[Start of SOURCE PASSAGE]
Tuple compression

Enterprise Edition

Tuple compression is available in the Enterprise Edition only.

Tuple compression, introduced in Tarantool Enterprise Edition 2.10.0, aims to save memory space. Typically, it decreases the volume of stored data by 15%. However, the exact volume saved depends on the type of data.

The following compression algorithms are supported:

lz4
zstd
zlib (since 2.11.0)

To learn about the performance costs of each algorithm, check Tuple compression performance.

Tarantool doesn’t compress tuples themselves, just the fields inside these tuples. You can only compress non-indexed fields. Compression works best when JSON is stored in the field.

Note

The compress module provides the API for compressing and decompressing data.

Enabling compression for a new space

First, create a space:

box.schema.space.create('bands')

Then, create an index for this space, for example:

box.space.bands:create_index('primary', {parts = {{1, 'unsigned'}}})

Create a format to declare field names and types. In the example below, the band_name and year fields have the zstd and lz4 compression formats, respectively. The first field (id) has the index, so it cannot be compressed.
[End of SOURCE PASSAGE]
[Start of STORED DATA]
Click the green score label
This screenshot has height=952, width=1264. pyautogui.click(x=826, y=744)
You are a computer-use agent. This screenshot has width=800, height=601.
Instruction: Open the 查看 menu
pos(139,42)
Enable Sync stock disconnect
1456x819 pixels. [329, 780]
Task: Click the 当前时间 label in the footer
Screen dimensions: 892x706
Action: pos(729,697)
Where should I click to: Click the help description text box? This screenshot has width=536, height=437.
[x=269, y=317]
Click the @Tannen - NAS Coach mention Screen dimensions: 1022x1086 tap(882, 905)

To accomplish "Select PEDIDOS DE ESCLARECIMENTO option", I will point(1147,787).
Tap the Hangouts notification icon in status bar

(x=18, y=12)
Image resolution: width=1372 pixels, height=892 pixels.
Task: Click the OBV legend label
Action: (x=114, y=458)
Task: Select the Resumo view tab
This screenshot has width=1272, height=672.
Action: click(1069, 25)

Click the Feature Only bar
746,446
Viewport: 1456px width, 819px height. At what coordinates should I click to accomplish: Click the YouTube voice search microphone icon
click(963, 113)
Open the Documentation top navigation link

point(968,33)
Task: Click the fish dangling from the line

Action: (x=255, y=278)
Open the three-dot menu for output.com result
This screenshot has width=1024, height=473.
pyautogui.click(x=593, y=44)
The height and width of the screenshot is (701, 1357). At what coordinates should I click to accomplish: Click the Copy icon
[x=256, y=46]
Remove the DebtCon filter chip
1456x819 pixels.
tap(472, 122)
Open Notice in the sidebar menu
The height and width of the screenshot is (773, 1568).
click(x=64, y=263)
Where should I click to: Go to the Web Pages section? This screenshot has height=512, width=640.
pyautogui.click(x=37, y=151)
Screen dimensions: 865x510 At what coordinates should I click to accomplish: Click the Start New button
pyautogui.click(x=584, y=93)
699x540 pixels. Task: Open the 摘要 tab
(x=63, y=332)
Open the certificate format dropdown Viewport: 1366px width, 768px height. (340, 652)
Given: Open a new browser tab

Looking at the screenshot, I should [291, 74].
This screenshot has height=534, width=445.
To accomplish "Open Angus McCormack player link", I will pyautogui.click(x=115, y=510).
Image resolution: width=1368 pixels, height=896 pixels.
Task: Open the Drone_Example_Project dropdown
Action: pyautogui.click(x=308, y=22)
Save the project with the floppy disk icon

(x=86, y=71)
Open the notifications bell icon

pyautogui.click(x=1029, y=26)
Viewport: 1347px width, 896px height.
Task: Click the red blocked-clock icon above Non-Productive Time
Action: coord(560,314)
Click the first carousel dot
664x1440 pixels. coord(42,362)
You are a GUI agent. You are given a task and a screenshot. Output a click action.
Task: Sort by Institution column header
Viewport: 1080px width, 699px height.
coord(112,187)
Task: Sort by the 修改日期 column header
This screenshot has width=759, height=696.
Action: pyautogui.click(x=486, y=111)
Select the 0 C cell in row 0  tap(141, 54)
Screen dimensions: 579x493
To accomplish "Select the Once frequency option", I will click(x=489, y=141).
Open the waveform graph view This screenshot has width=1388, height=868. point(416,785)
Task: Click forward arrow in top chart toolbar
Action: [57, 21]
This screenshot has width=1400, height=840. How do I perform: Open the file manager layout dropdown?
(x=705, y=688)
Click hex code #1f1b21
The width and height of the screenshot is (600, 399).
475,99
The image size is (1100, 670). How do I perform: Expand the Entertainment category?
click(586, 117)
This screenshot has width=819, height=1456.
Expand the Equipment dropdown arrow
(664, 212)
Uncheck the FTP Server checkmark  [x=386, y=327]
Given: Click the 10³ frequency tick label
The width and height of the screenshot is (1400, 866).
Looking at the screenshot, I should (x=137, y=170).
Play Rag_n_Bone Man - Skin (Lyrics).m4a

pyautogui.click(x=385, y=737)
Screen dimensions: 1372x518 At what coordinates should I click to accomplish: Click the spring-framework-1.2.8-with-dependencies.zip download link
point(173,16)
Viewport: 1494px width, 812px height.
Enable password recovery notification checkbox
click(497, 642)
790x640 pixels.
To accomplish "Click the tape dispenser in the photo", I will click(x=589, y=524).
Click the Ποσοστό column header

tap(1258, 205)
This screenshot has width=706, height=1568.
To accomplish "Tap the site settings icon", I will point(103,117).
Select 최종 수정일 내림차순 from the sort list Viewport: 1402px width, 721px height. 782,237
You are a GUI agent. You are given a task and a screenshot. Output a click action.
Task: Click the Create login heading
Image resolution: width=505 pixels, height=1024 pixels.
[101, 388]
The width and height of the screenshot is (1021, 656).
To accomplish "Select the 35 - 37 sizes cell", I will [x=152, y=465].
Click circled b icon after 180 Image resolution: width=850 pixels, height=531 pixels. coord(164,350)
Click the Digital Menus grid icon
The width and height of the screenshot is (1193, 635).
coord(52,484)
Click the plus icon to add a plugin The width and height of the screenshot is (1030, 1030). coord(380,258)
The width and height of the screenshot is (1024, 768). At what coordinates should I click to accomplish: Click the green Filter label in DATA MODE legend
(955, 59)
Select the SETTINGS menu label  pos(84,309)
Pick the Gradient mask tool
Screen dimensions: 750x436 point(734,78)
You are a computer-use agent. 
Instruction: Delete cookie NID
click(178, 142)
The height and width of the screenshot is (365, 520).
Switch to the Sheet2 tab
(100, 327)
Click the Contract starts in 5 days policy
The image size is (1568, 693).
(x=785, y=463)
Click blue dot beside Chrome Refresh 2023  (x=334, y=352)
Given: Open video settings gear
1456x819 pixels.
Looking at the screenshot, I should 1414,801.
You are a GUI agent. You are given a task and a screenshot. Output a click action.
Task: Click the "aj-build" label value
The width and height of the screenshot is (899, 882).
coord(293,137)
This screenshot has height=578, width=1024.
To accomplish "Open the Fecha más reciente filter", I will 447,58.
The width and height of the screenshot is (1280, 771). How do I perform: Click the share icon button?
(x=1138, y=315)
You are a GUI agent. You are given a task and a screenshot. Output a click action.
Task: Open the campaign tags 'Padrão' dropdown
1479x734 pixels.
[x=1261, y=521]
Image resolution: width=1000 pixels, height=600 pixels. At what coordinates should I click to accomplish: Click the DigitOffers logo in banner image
[End of STORED DATA]
#### TASKS TO PERFORM:
1. Answer these questions using the tuple compression page:
(a) In which Tarantool edition and version was tuple compression introduced?
(b) Since which version is zlib supported?
(c) In the example format, which field cannot be compressed, and why?
2. Transcribe a part of the tuple compression page, starting at "Tuple compression, introduced" and ending at "Tuple compression performance.".
3. List every compression algorithm that the tuple compression page names as supported.

#### WRITTEN ANSWERS:
1.
(a) Tarantool Enterprise Edition 2.10.0
(b) 2.11.0
(c) The first field (id), because it has the index.

2.
Tuple compression, introduced in Tarantool Enterprise Edition 2.10.0, aims to save memory space. Typically, it decreases the volume of stored data by 15%. However, the exact volume saved depends on the type of data.

The following compression algorithms are supported:

lz4
zstd
zlib (since 2.11.0)

To learn about the performance costs of each algorithm, check Tuple compression performance.

3.
lz4
zstd
zlib